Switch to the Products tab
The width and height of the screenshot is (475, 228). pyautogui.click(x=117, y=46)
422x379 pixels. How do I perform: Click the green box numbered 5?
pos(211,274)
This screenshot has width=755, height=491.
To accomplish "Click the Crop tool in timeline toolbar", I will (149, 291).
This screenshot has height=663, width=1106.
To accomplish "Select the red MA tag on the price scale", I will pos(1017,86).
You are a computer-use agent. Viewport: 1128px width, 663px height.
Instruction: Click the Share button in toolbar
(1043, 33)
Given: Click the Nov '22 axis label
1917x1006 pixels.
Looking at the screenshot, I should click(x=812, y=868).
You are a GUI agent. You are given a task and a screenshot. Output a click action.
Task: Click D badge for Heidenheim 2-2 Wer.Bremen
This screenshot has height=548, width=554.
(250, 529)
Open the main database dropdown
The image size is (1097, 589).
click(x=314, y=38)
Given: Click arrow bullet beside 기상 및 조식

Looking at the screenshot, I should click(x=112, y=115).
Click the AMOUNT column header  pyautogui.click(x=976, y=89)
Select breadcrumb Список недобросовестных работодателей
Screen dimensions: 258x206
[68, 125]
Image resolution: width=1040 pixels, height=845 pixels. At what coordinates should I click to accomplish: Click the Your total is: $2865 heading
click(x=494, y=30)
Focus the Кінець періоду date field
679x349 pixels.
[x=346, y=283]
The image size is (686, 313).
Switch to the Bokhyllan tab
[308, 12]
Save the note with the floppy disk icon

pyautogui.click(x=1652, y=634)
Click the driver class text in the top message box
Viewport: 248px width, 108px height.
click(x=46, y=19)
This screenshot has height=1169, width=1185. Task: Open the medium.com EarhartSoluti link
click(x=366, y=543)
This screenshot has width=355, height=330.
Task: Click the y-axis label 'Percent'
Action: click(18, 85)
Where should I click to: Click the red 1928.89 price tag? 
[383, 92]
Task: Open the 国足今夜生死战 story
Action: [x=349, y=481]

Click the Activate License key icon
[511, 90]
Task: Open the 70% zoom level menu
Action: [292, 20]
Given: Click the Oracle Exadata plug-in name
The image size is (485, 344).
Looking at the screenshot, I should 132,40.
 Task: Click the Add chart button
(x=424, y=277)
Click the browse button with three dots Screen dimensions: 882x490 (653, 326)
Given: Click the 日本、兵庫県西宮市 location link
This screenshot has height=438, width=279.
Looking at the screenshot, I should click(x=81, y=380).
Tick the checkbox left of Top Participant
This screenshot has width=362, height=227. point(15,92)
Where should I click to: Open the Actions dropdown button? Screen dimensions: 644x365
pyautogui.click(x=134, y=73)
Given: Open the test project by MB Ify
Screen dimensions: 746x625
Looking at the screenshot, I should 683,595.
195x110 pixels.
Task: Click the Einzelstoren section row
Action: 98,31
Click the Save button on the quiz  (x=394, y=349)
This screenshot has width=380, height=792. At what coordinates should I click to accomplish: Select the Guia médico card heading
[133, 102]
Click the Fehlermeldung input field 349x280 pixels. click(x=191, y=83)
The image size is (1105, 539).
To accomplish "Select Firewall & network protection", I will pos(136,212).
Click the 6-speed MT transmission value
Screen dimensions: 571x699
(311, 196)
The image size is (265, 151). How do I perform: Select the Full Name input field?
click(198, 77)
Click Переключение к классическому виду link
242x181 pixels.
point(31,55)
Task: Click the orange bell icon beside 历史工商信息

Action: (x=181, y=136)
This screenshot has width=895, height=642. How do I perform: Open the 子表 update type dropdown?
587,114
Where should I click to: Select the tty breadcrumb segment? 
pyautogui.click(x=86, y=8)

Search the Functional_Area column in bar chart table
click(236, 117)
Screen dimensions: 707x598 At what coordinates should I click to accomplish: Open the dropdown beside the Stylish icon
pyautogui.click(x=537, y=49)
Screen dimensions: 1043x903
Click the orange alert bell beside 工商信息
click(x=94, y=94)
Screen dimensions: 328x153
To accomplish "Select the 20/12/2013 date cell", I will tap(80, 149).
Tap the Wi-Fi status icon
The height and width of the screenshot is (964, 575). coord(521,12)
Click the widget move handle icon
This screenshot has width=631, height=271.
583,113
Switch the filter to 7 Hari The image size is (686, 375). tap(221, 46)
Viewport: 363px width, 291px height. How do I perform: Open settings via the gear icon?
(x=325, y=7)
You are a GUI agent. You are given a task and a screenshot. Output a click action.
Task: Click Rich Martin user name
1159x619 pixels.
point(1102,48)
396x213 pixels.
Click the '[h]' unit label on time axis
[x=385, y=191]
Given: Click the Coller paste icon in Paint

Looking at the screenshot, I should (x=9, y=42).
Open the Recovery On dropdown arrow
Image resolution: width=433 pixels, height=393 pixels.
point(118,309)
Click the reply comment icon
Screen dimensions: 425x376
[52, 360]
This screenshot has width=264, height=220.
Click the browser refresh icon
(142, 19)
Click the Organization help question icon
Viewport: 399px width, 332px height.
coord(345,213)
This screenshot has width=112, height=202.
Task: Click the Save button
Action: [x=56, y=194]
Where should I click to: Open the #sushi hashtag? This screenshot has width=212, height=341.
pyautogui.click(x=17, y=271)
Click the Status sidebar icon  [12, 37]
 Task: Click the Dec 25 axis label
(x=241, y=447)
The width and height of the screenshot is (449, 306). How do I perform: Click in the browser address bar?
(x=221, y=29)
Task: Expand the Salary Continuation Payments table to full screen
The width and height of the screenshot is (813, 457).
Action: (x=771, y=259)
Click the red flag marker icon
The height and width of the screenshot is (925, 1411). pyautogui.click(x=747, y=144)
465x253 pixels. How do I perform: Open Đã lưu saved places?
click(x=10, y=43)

● ● ● ● ●

Look above for the line with "The image size is (485, 344)." and the line with "Given: Click the 日本、兵庫県西宮市 location link", and reproduce exactly those two lines plus every line between, nothing more.

The image size is (485, 344).
Looking at the screenshot, I should 132,40.
 Task: Click the Add chart button
(x=424, y=277)
Click the browse button with three dots Screen dimensions: 882x490 (653, 326)
Given: Click the 日本、兵庫県西宮市 location link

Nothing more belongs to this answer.